Tentativas de captura do momento com correção -amadora- de cor

Conforme a exaltação vai abaixando, decido avaliar as fotos recém-tiradas e sinto uma imensa frustração; tinha uma câmera “grande”, mas escolhi pegar emprestada essa pequena, de três megapixels (por economia de peso e medo de roubo). Será que o por do sol nem foi tão espetacular assim; que foi tudo obra da minha cabeça?

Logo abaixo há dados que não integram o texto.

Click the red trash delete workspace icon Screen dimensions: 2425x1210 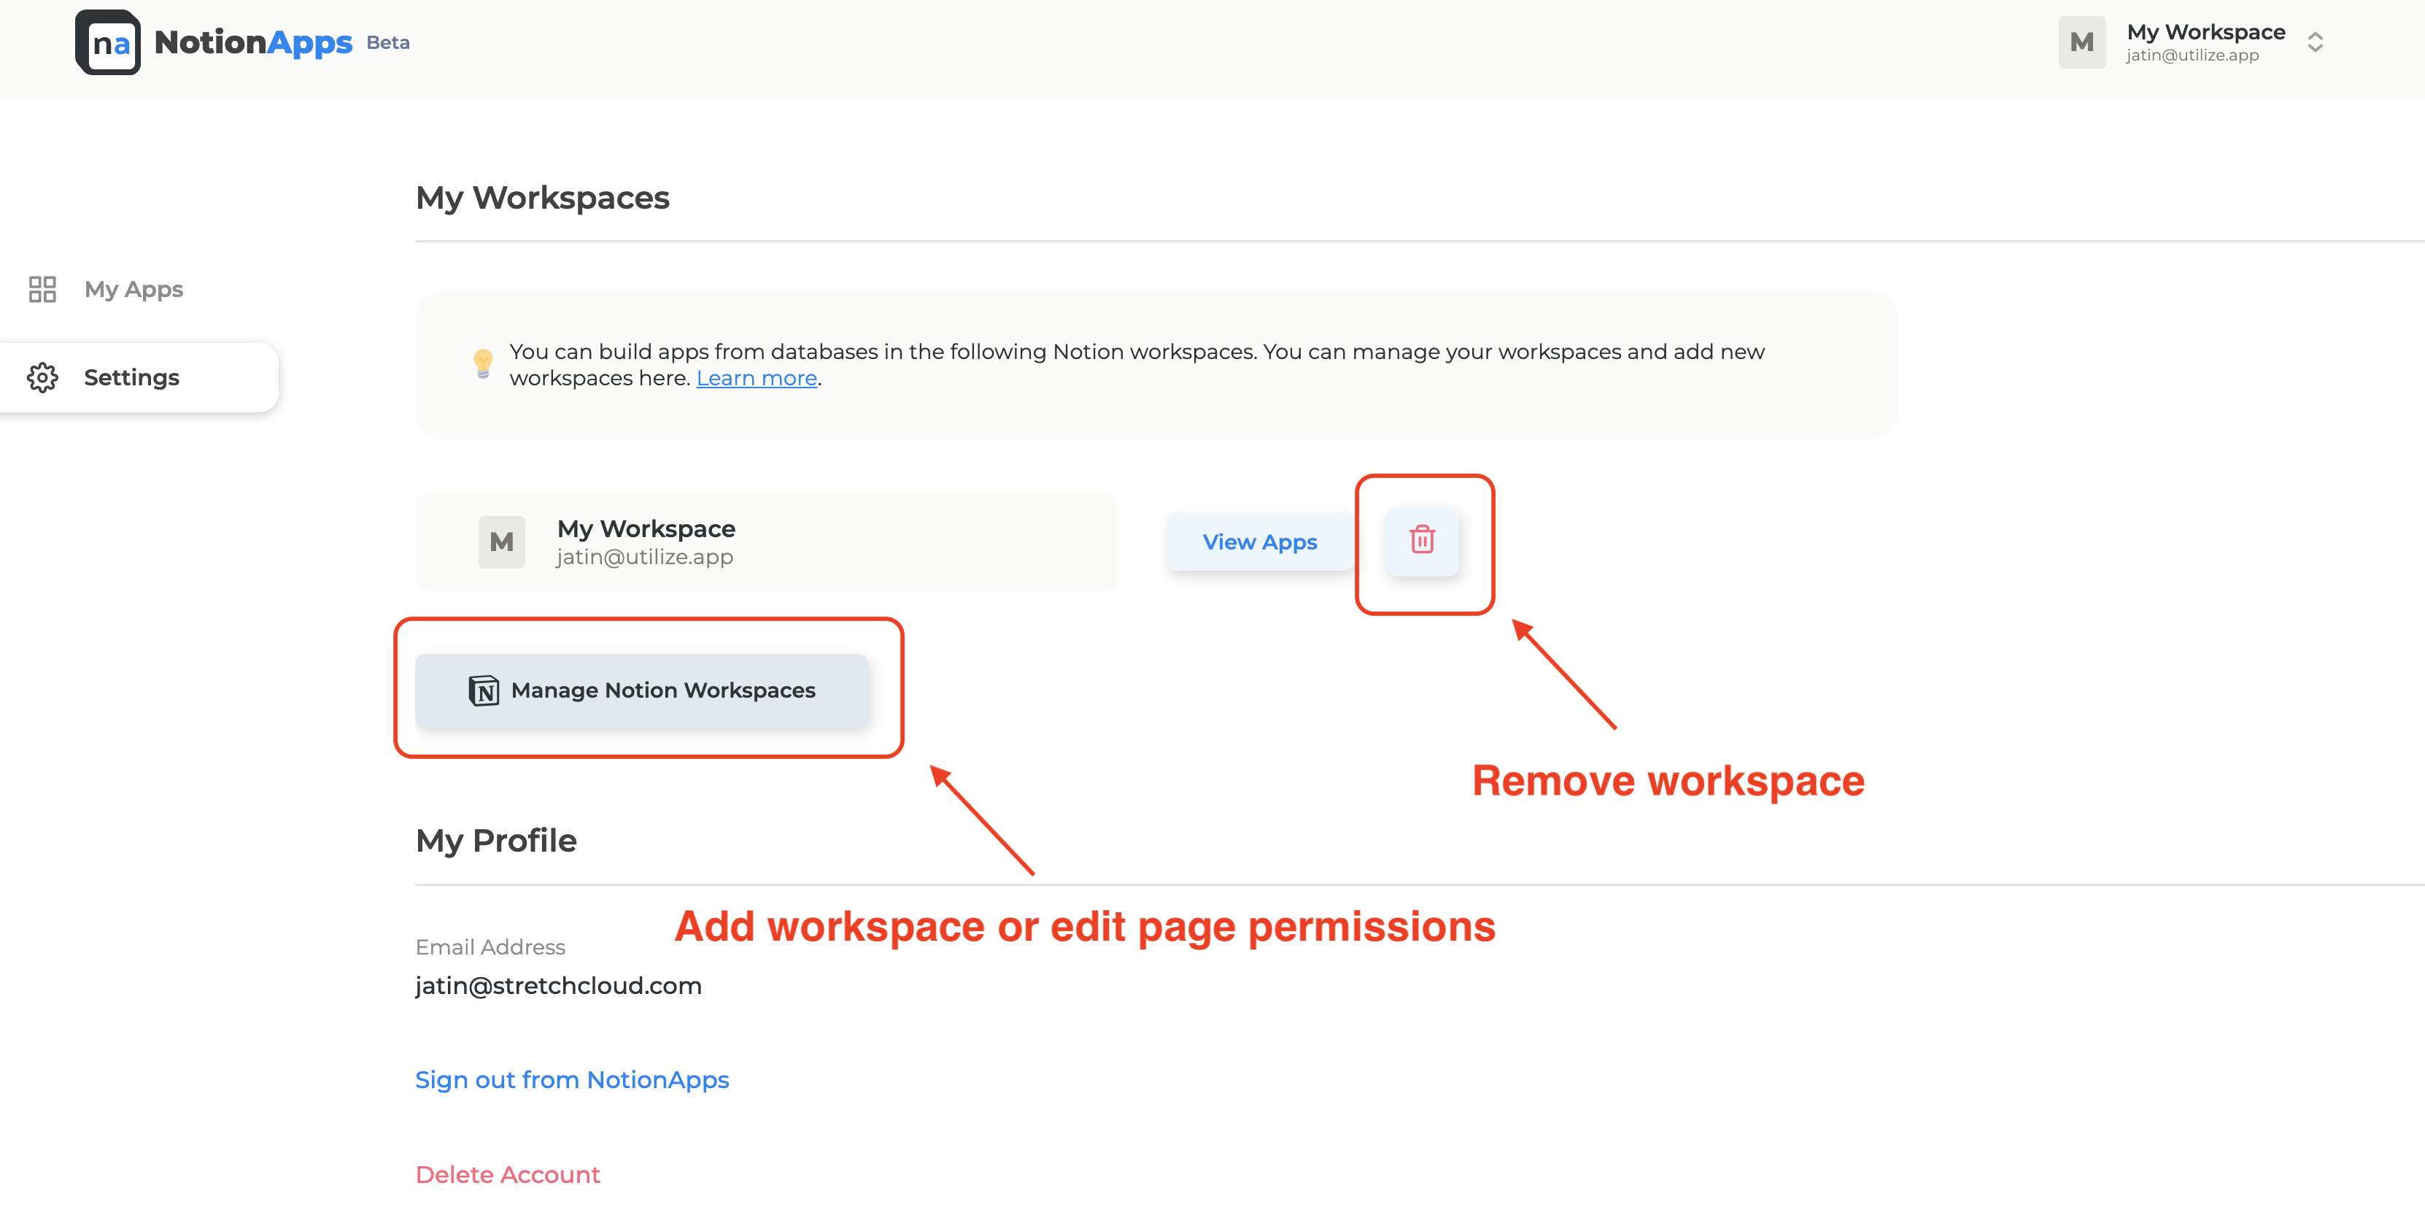tap(1421, 540)
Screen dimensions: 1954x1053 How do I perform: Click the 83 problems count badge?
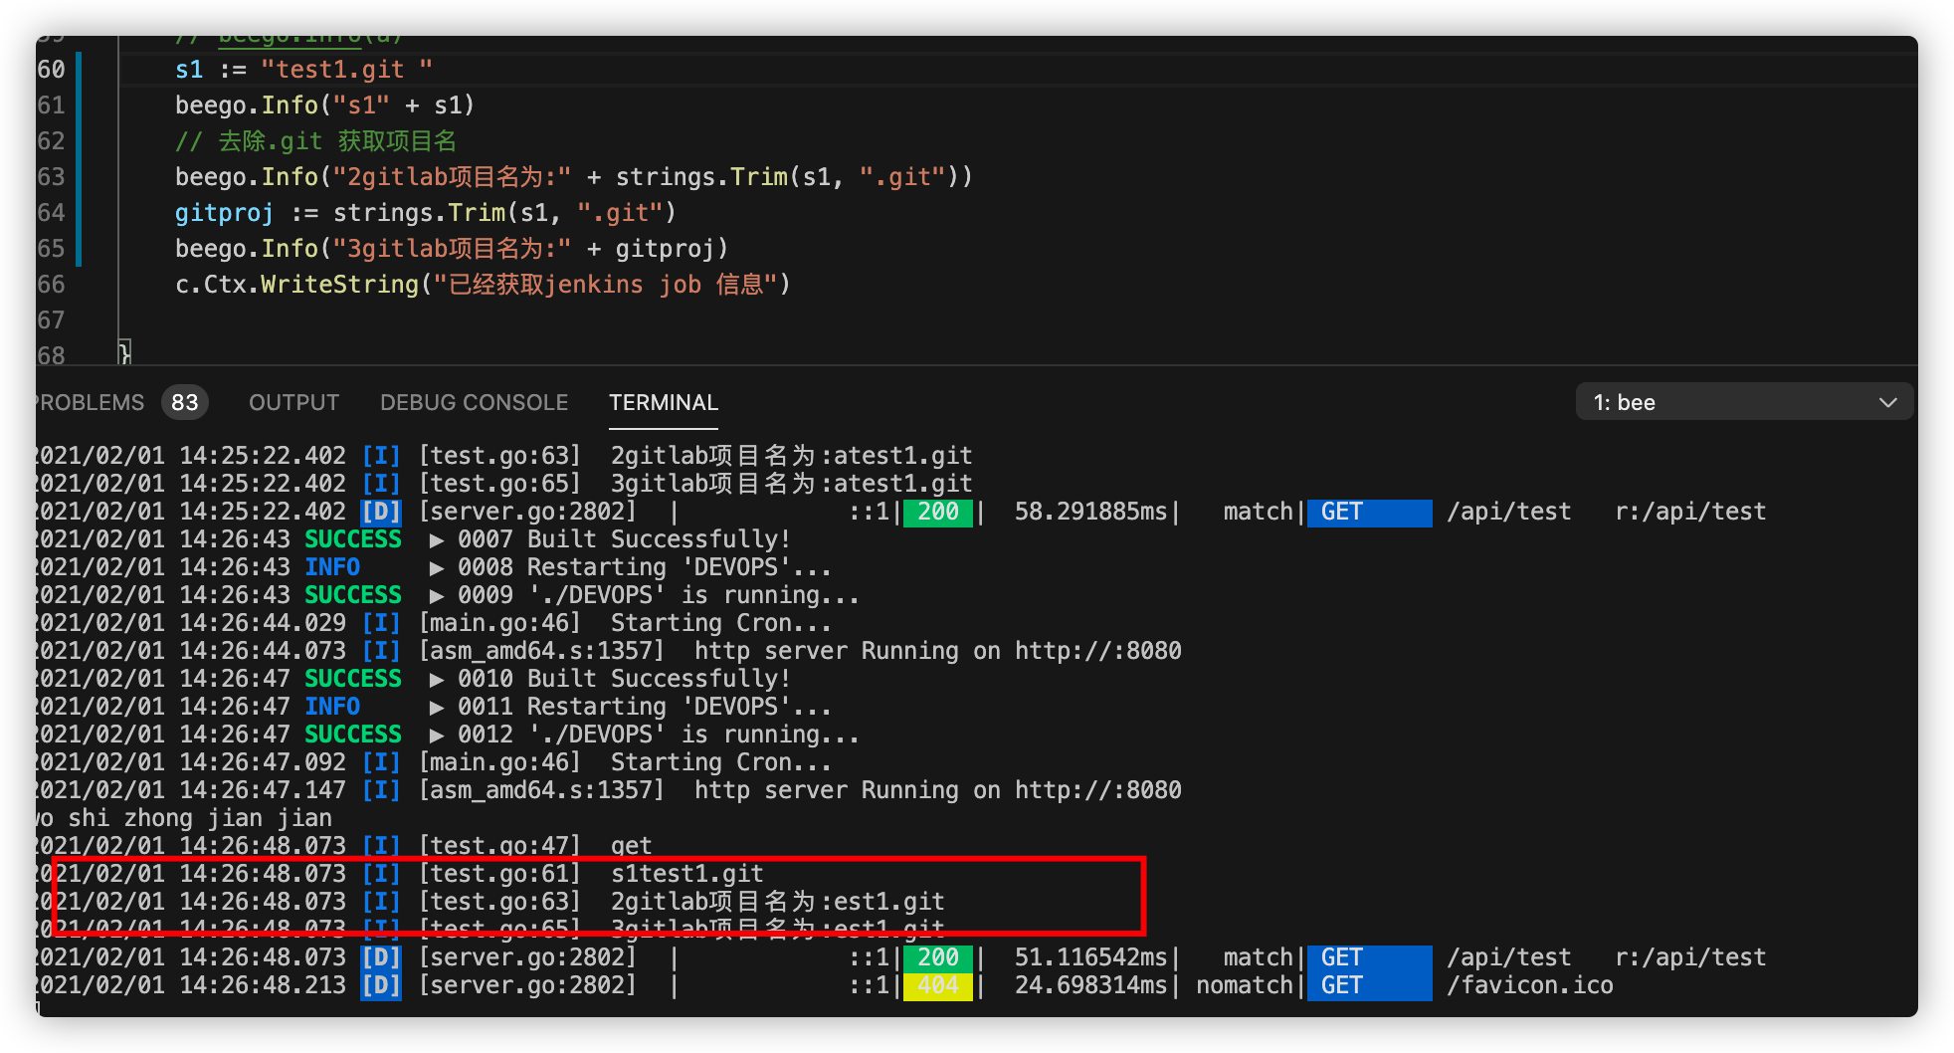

Volto para a cidade levitando, tomo um banho e encontro o dono da única barraca do camping. Álvar está viajando desde a Argentina entre caronas e ônibus diversos, meio sem destino certo, e tem dois amigos brasileiros hospedados num hotel próximo. Vamos dar uma volta pelo centro vazio e paramos para comer algo. Conversamos um bocado sobre música, trocamos sugestões de compositores e falamos de projetos, bandas, sonhos e todas essas coisas que são comumente atribuíveis a um jovem músico. Meu caderninho tem uma lista de “coisas para pesquisar quando voltar”, que aumenta muito com várias referências sobre o rock argentino.

Ele não sabe se vai partir amanhã ou se fica mais e eu, me sinto dividido entre a frustrada expectativa de agito e o plano original de ficar uns dias naquele lugar. A melhor coisa é ir dormir e decidir amanhã.